Even if someone is on a payment plan that doesn't reduce the amount they owe - their "pot" of money is still the same. If they can't afford premiums then they may well not be able to afford what they owe even on a payment plan. Certainly if their copays end up less than premiums they will come out ahead. Of course that is an unknowable "if" for many people, especially as they age.

It appears to me that being rude and nasty is your best skill. You practice it a lot. It is possible to disagree with people without behaving they way you behave. I feel so fortunate not to know you in real life. Or to have to do business with you for any reason.

Hang on a sec, weren't you just saying people should rely on charity care to pay rent so they can afford a med supp?
 
Every non profit health system has a financial assistance program. Some of them provide support at up to 400% FPL and almost all of them do up to 200%. Frequently, there is no asset test.

I connect clients to these programs all the time. Greatly reduces their MAPD out of pocket liability.
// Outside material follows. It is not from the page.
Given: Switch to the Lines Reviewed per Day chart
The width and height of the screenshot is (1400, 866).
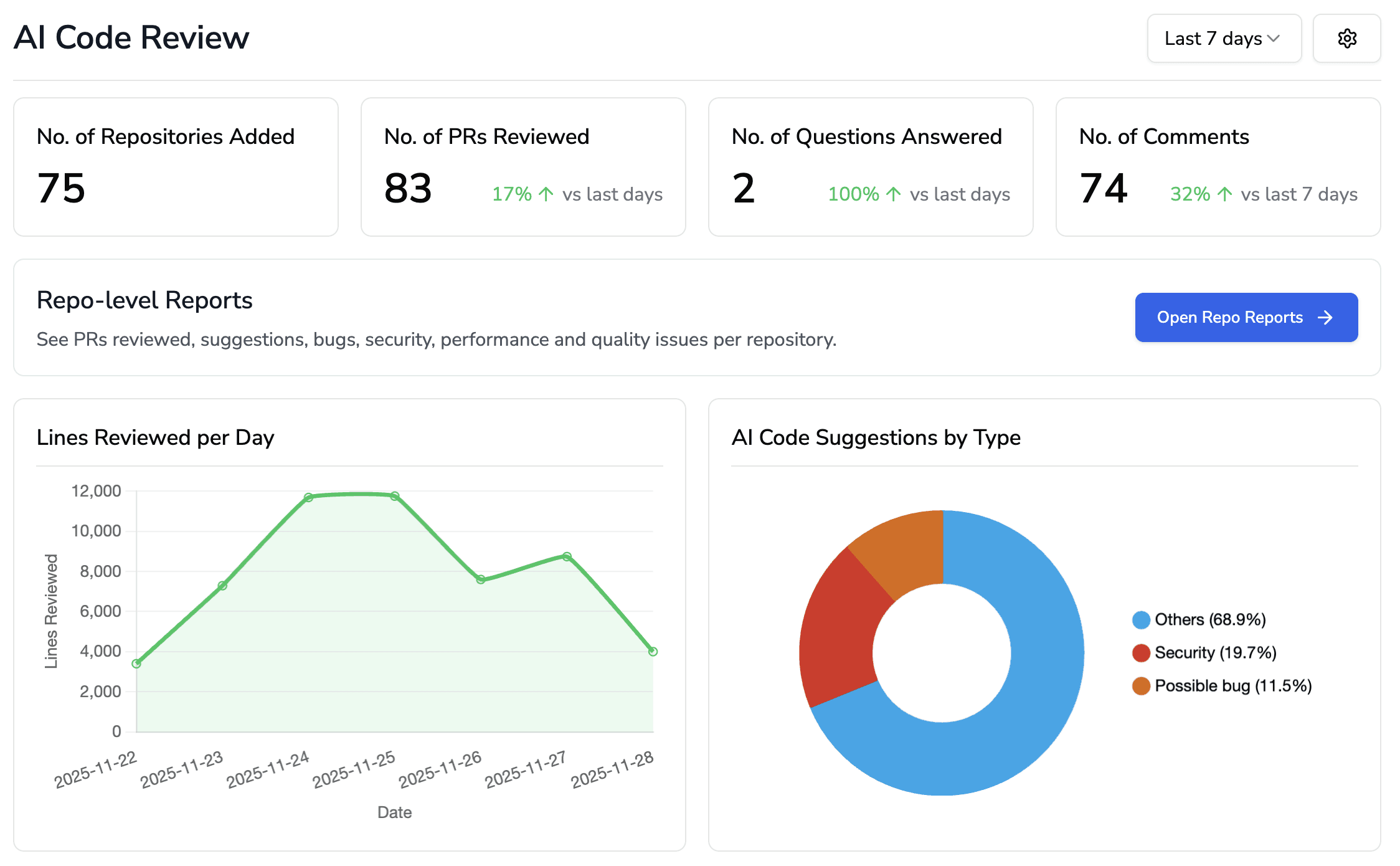Looking at the screenshot, I should 155,437.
Except in states where supplements are still super cheap, the only reason a supplement makes sense is when the client insists on seeing any provider and without the possibility of a prior authorization. Medigap isn't about saving money.
They are required to have an assistance program if they accept medicare however, if what goes on around here is any guide, how much help you get depends on where you go. Although it didn't used to be this way, now none of the hospital systems here offer any financial aid to anyone who has insurance, regardless their income % of the poverty line. The state system lowers the costs more than the two non-profit systems do however it is still more than many can afford and all three systems make you pay most of it in advance.

As this state didn't expand medicaid there are a fair number who qualify but mostly what they get offered is still beyond what they can afford. Sometimes I think the goal of this state is to kill the poor by preventing them from being able to afford medical care, have enough food, etc.

I am glad to hear some other states are more generous.